[[ Information shown, beginning ]]

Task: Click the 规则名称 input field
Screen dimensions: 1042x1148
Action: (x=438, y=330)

[[ Information shown, end ]]
[[ Information shown, beginning ]]

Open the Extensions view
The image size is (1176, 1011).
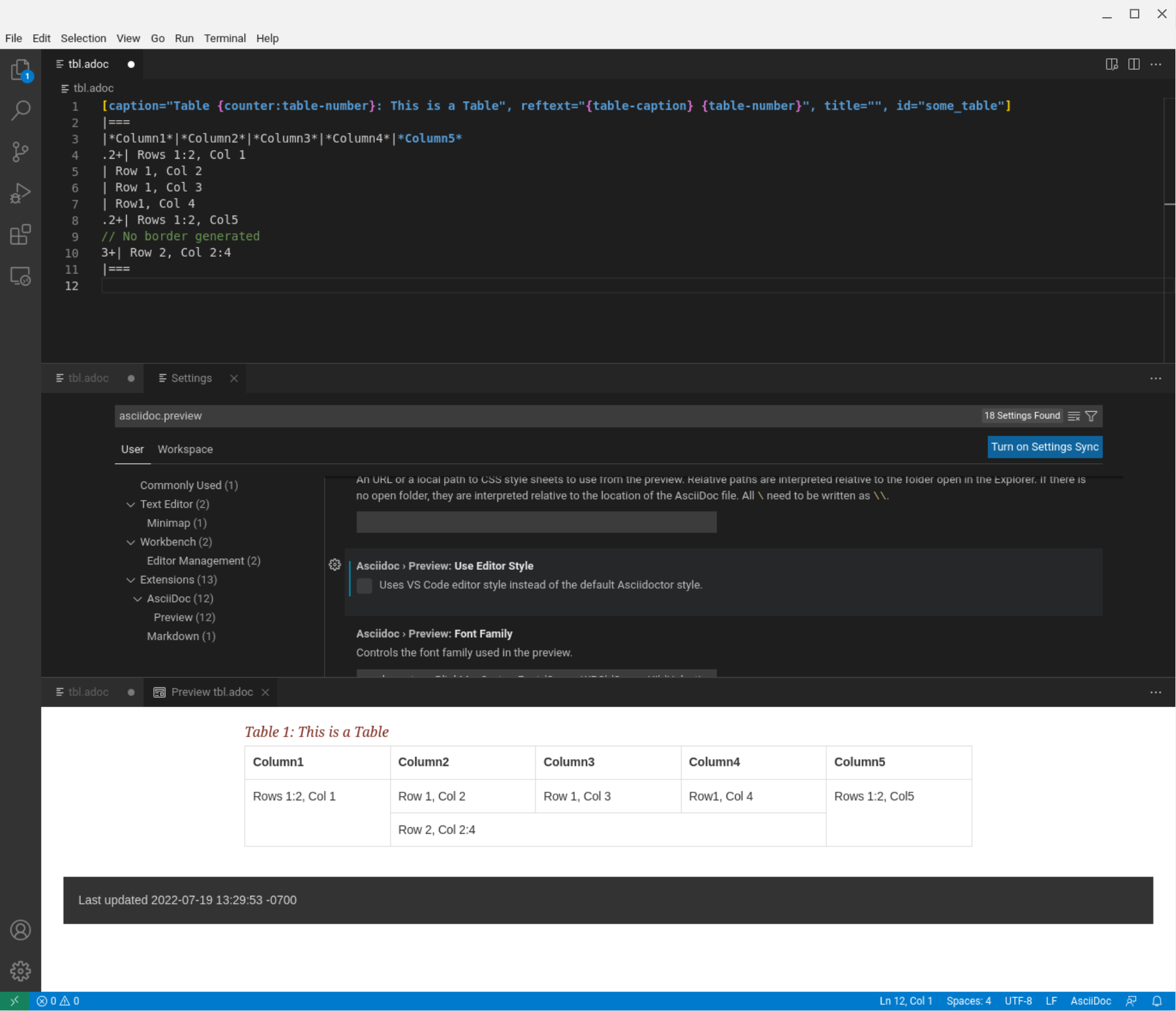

[[ Information shown, end ]]

# [Exercise brief]
Among the entries above, find the line with "Open the Extensions view" and the line with "The image size is (1176, 1011)."; give again exactly these two lines and all lines between them.

# [Solved exercise]
Open the Extensions view
The image size is (1176, 1011).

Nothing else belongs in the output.